Pictured: Otto Folin, PhD, director of McLean’s Chemical Laboratory from 1900 to 1908. McLean was the first psychiatric hospital to establish basic and clinical laboratories to study biological factors in mental illness.
McLean Hospital is named for John McLean, a merchant, who upon his death in 1823, named the hospital the beneficiary of $25,000, payable on his widow’s passing. Upon her death in 1834, the hospital received a gift totaling nearly $120,000, due to a residual legacy of more than $90,000.
The famous children’s nursery rhyme “Mary Had a Little Lamb,” was written about Mary Sawyer, an attendant who joined the McLean staff in 1832. As a child growing up in Sterling, Massachusetts, Sawyer adopted a sickly lamb that had been abandoned by its mother. As it grew stronger, the lamb began to follow Mary everywhere, even to school. John Roulstone witnessed the lamb’s devotion to Mary and was inspired to write a three-verse poem. Sarah Josepha Hale decided to incorporate the poem into a children’s book and added the final three stanzas to the poem. She called the book “Mary Had a Little Lamb.”
In 1872, McLean Superintendent Dr. John Tyler became the first Professor of Mental Disease at Harvard Medical School.
McLean opened the first psychiatric school of nursing in 1882.
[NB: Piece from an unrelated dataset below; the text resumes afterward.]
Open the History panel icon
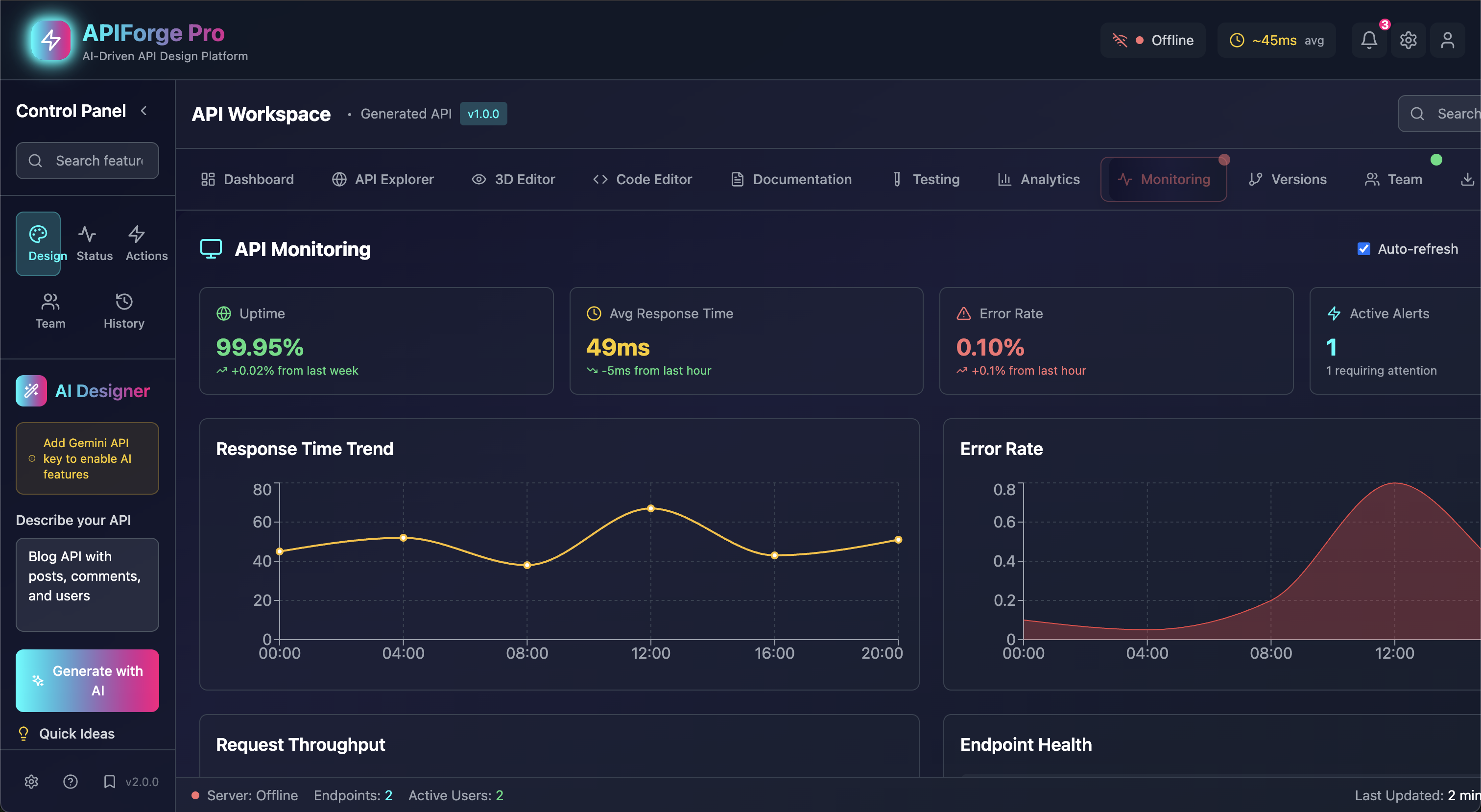123,310
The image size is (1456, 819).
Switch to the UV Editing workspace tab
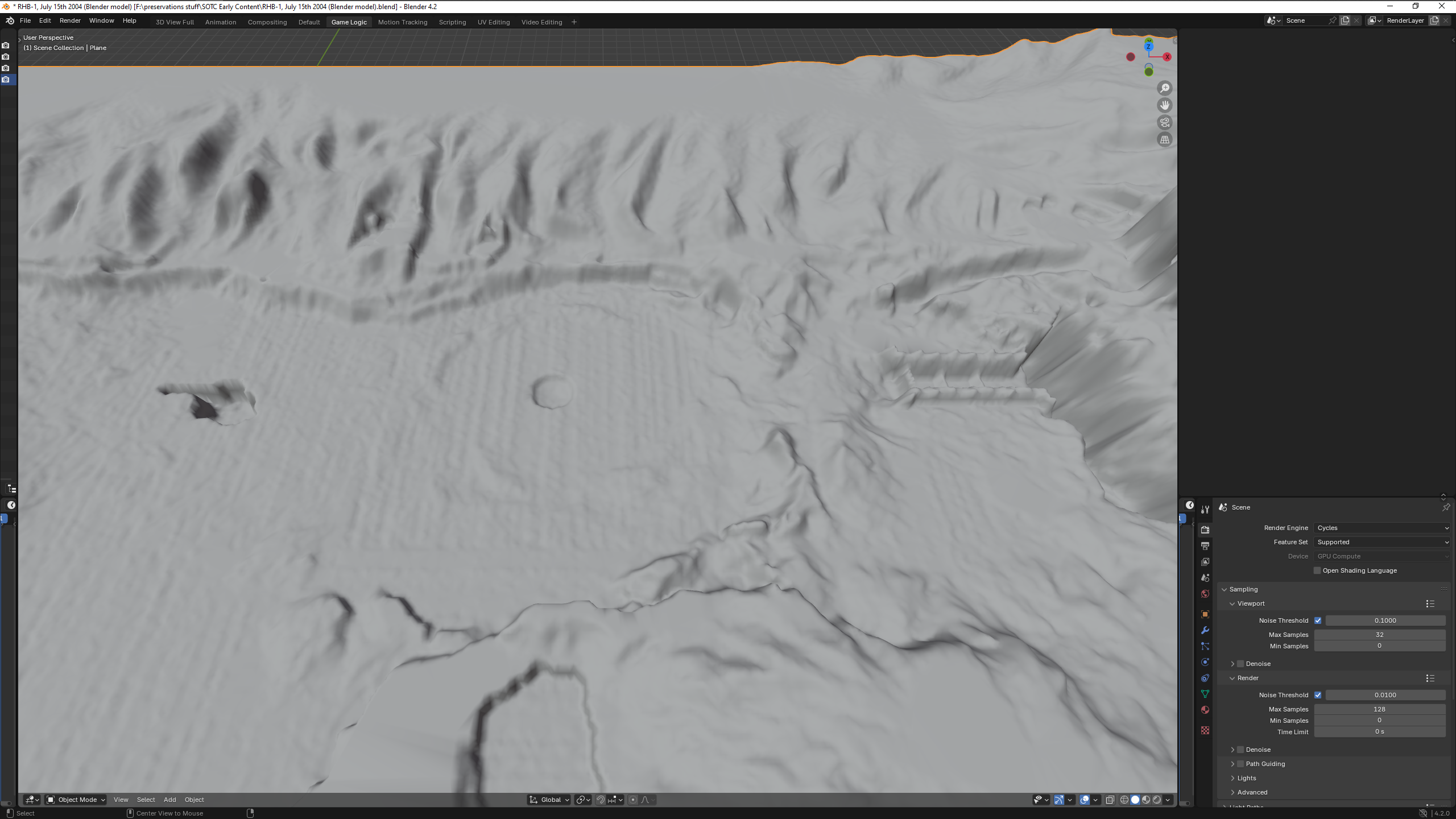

In 1888, McLean Hospital was the first psychiatric hospital in the United States to establish basic and clinical laboratories to study the role of biological factors in mental illness.
McLean Hospital moved to Belmont in 1895, to a plot of land that was chosen by renowned landscape architect Frederick Law Olmsted.
As late as 1944, McLean was a self-sustaining community, operating a farm, an upholstery shop and a blacksmith shop. Beyond fish and some meat and dairy products bought during two weekly tips to Quincy Market, all food was produced on the McLean grounds.